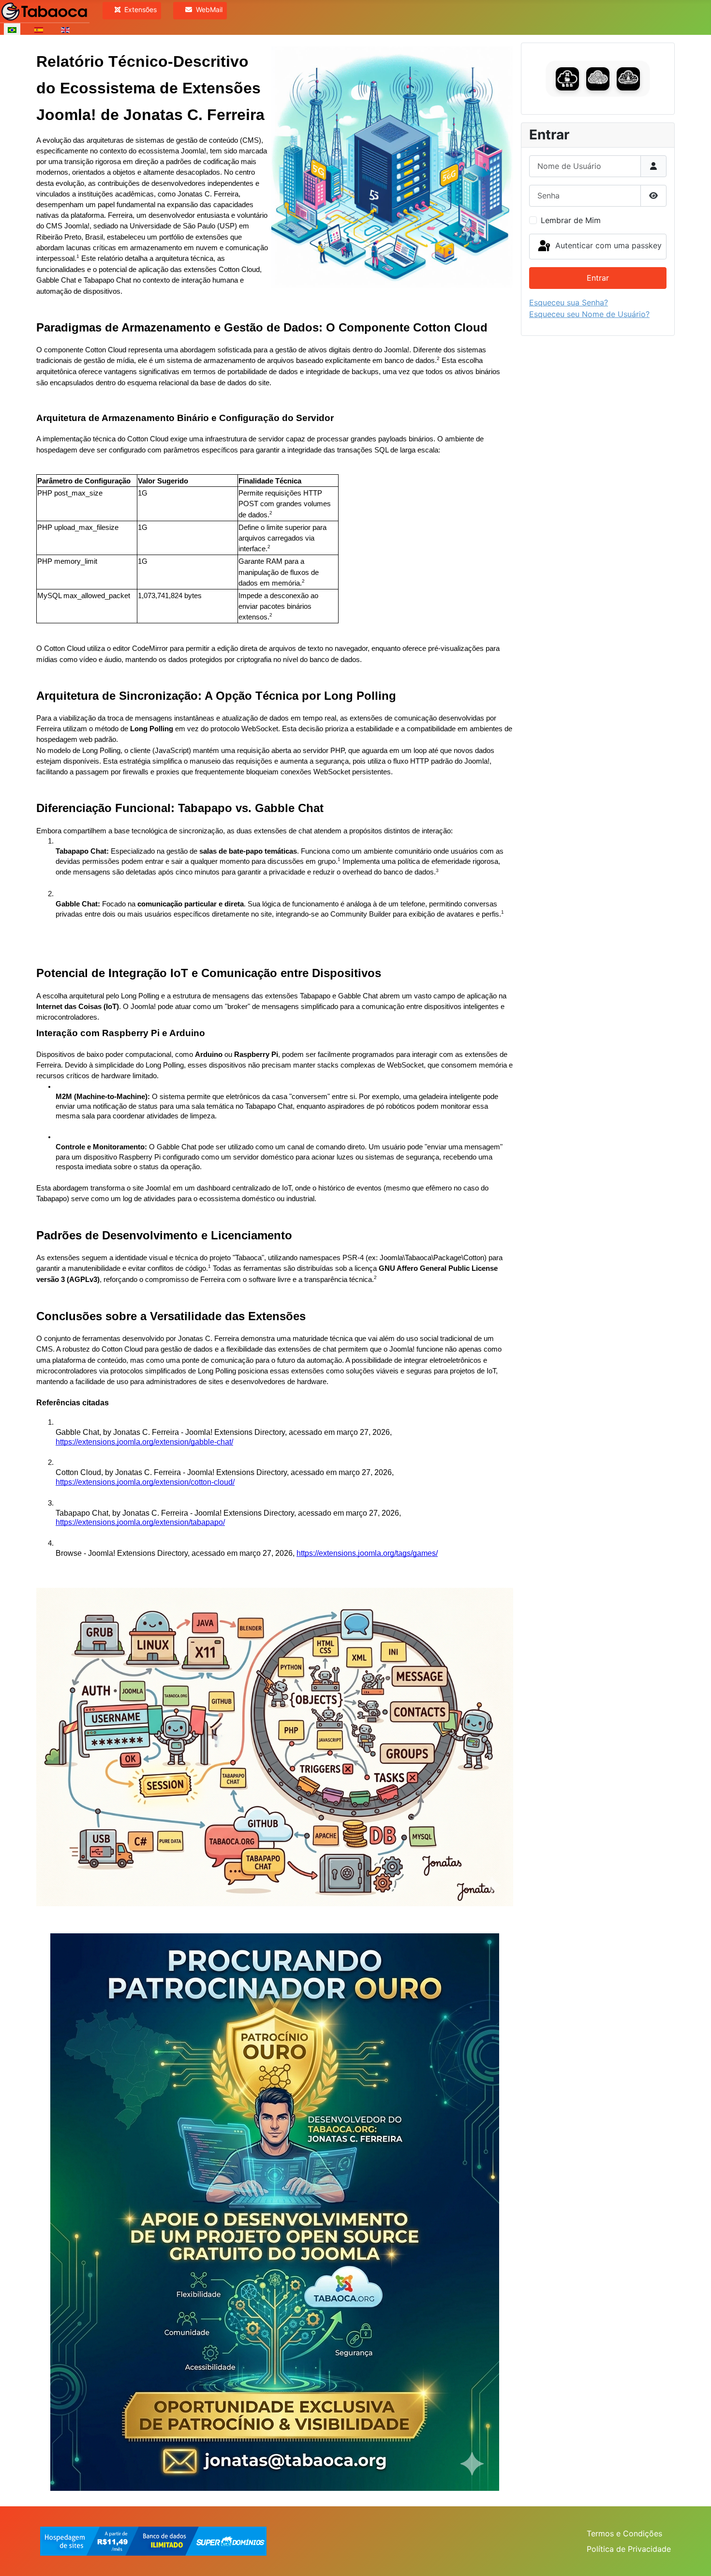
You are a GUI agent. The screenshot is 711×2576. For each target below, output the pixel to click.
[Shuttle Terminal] (628, 78)
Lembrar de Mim (571, 220)
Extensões (140, 9)
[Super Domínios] (153, 2540)
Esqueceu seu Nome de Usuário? (589, 314)
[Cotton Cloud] (567, 78)
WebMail (209, 9)
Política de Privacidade (629, 2549)
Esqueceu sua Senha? (568, 302)
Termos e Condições (624, 2533)
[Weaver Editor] (597, 78)
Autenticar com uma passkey (607, 246)
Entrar (598, 278)
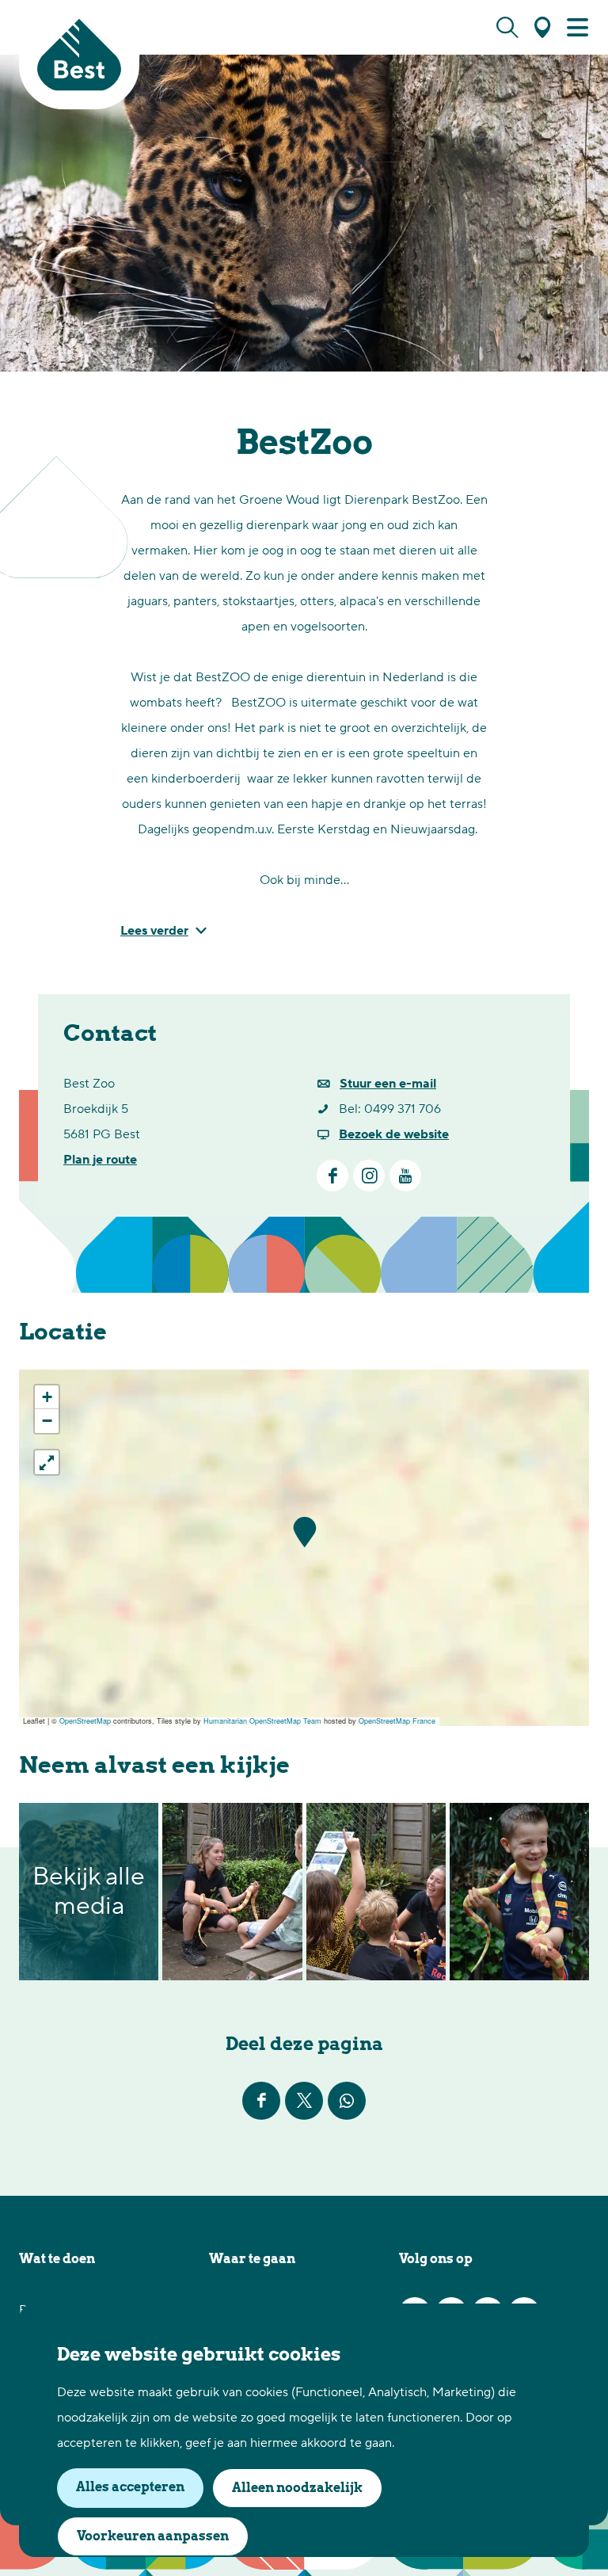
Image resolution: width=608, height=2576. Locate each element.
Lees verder (154, 931)
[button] (304, 1532)
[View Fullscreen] (47, 1462)
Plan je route (100, 1160)
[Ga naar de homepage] (79, 54)
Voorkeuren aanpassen (153, 2536)
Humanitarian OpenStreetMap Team (262, 1721)
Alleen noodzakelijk (297, 2487)
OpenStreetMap (85, 1721)
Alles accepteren (130, 2486)
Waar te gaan (252, 2258)
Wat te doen (57, 2258)
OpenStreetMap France (397, 1721)
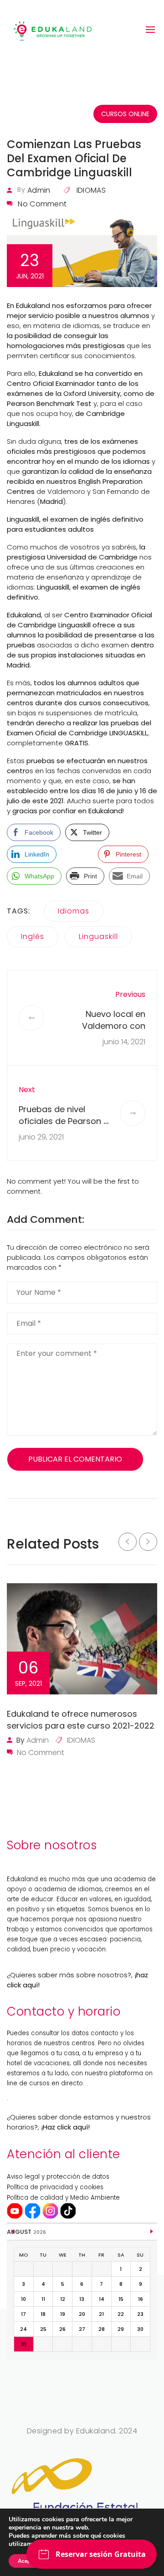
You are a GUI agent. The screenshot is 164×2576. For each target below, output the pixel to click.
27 (82, 2329)
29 (121, 2329)
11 (43, 2299)
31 (23, 2344)
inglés (32, 936)
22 (121, 2314)
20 (82, 2314)
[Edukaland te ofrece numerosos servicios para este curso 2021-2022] (82, 1638)
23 (140, 2314)
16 (140, 2299)
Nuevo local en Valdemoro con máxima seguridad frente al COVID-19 (106, 1031)
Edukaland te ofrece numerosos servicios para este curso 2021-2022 (80, 1719)
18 (43, 2314)
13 (81, 2299)
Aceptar (27, 2561)
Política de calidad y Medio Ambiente (63, 2197)
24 (23, 2329)
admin (39, 190)
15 (120, 2299)
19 (62, 2314)
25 (43, 2329)
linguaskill (98, 936)
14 (101, 2299)
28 (101, 2329)
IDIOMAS (91, 190)
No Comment (42, 204)
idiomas (73, 911)
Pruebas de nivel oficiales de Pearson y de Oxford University (63, 1121)
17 (23, 2314)
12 (62, 2299)
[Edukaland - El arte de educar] (52, 29)
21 (101, 2314)
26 (62, 2329)
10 (23, 2299)
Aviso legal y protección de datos (58, 2176)
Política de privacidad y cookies (55, 2187)
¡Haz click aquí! (65, 2127)
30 (140, 2329)
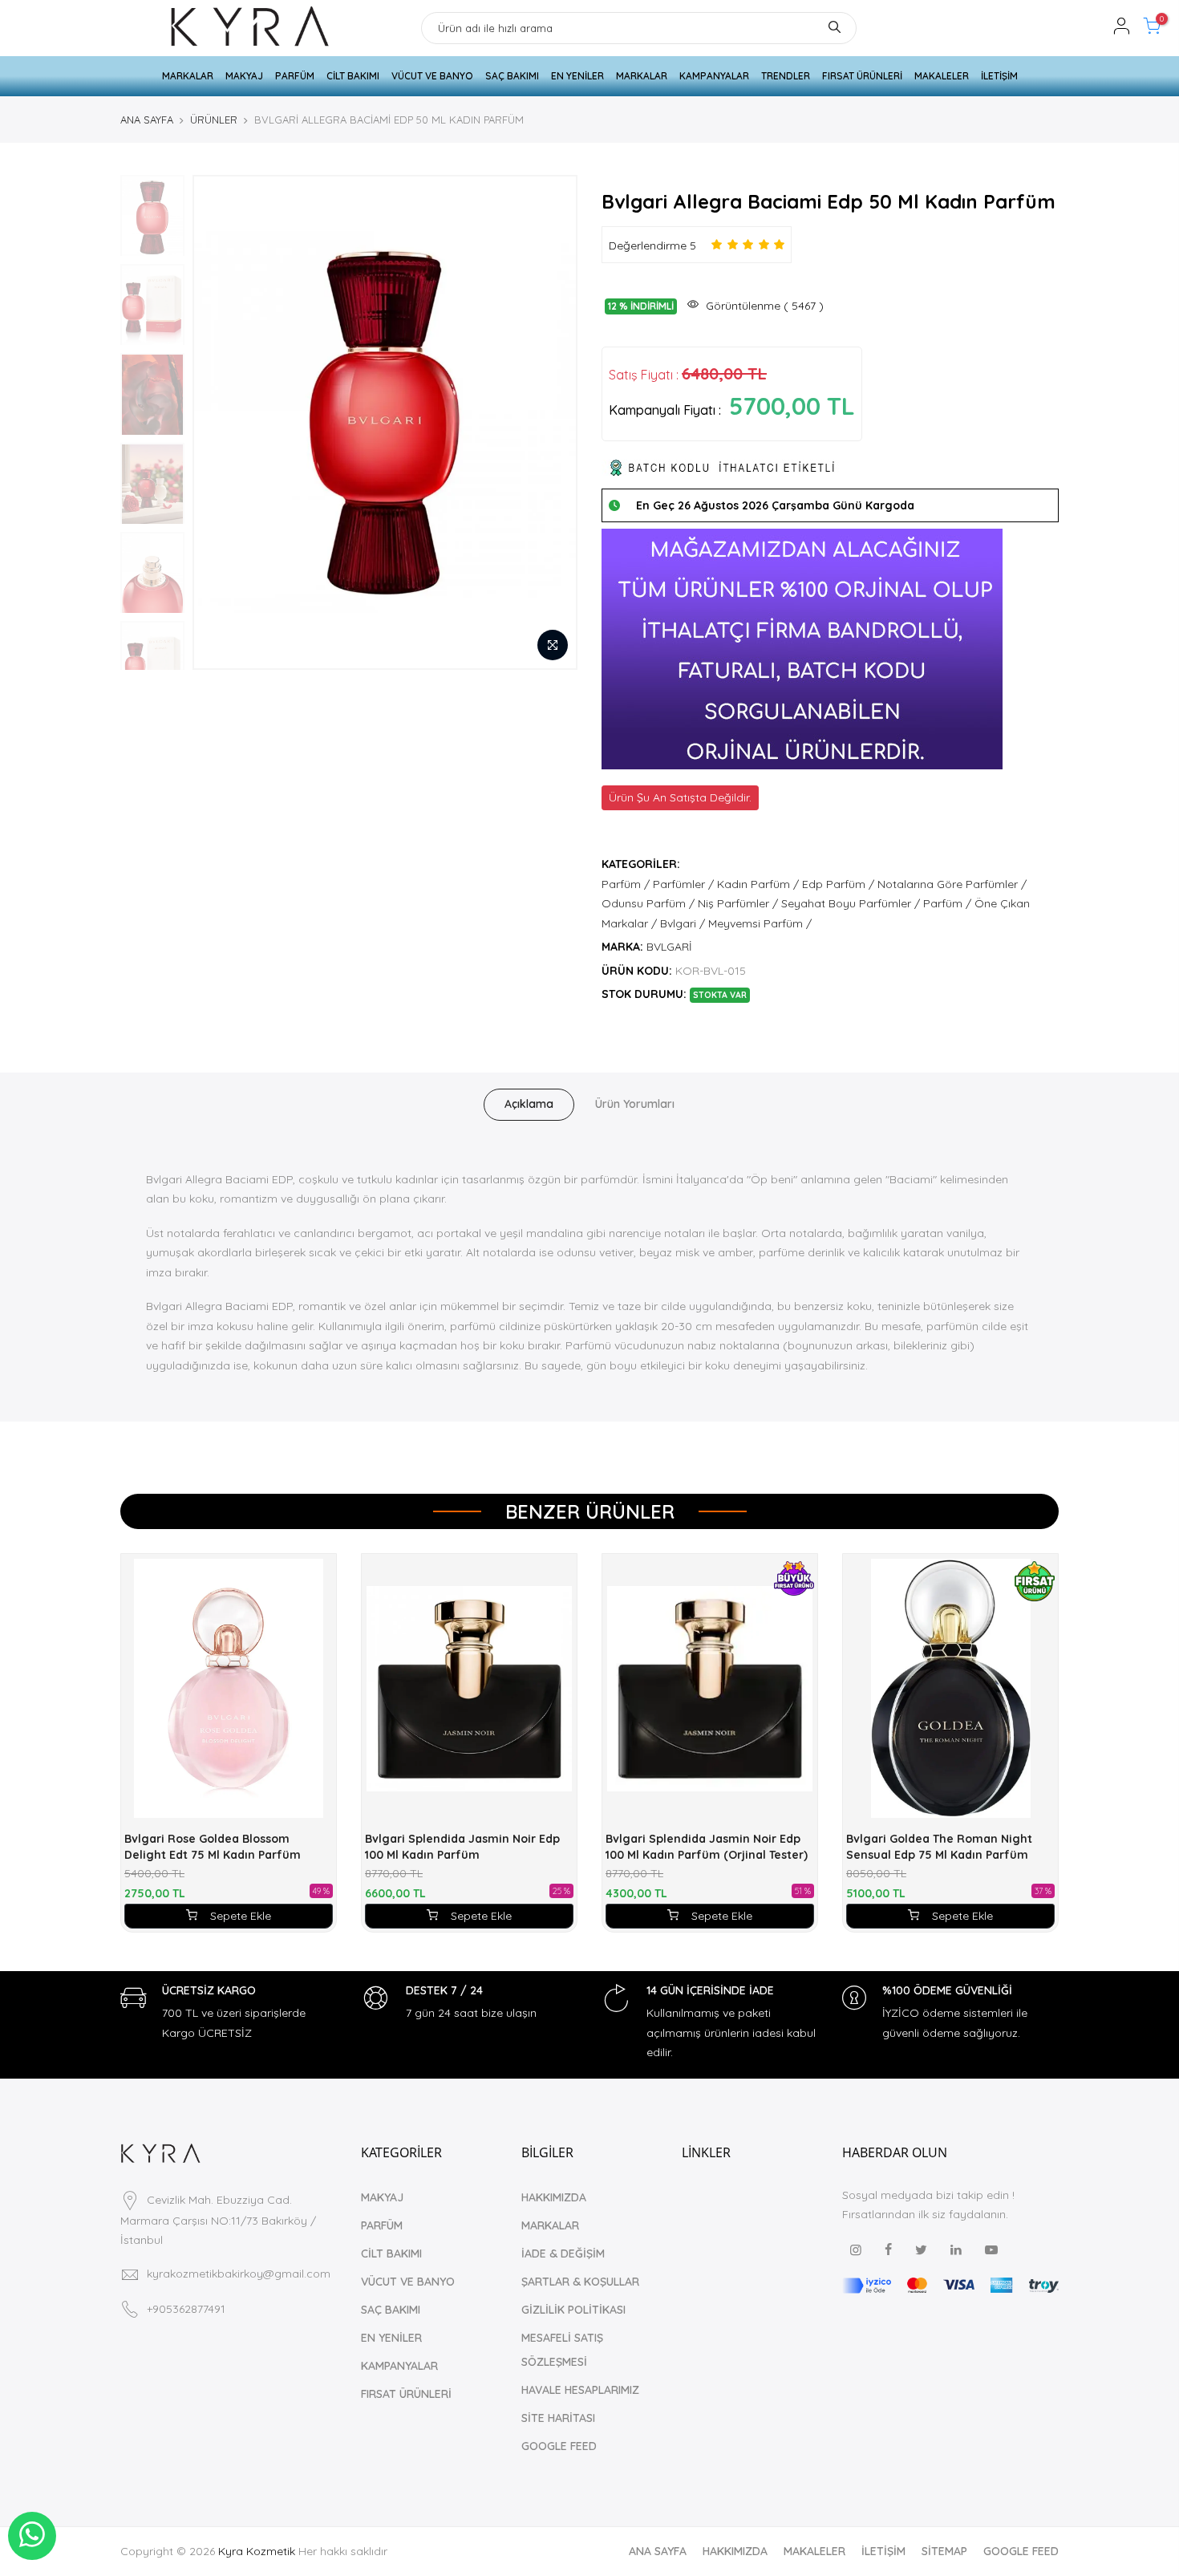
====
In the listing above, find the line with "Image resolution: width=608, height=2576." and the line with "Humanitarian OpenStreetMap Team (262, 1721)", then print exactly those lines and every line between them.

Image resolution: width=608, height=2576. Locate each element.
Lees verder (154, 931)
[button] (304, 1532)
[View Fullscreen] (47, 1462)
Plan je route (100, 1160)
[Ga naar de homepage] (79, 54)
Voorkeuren aanpassen (153, 2536)
Humanitarian OpenStreetMap Team (262, 1721)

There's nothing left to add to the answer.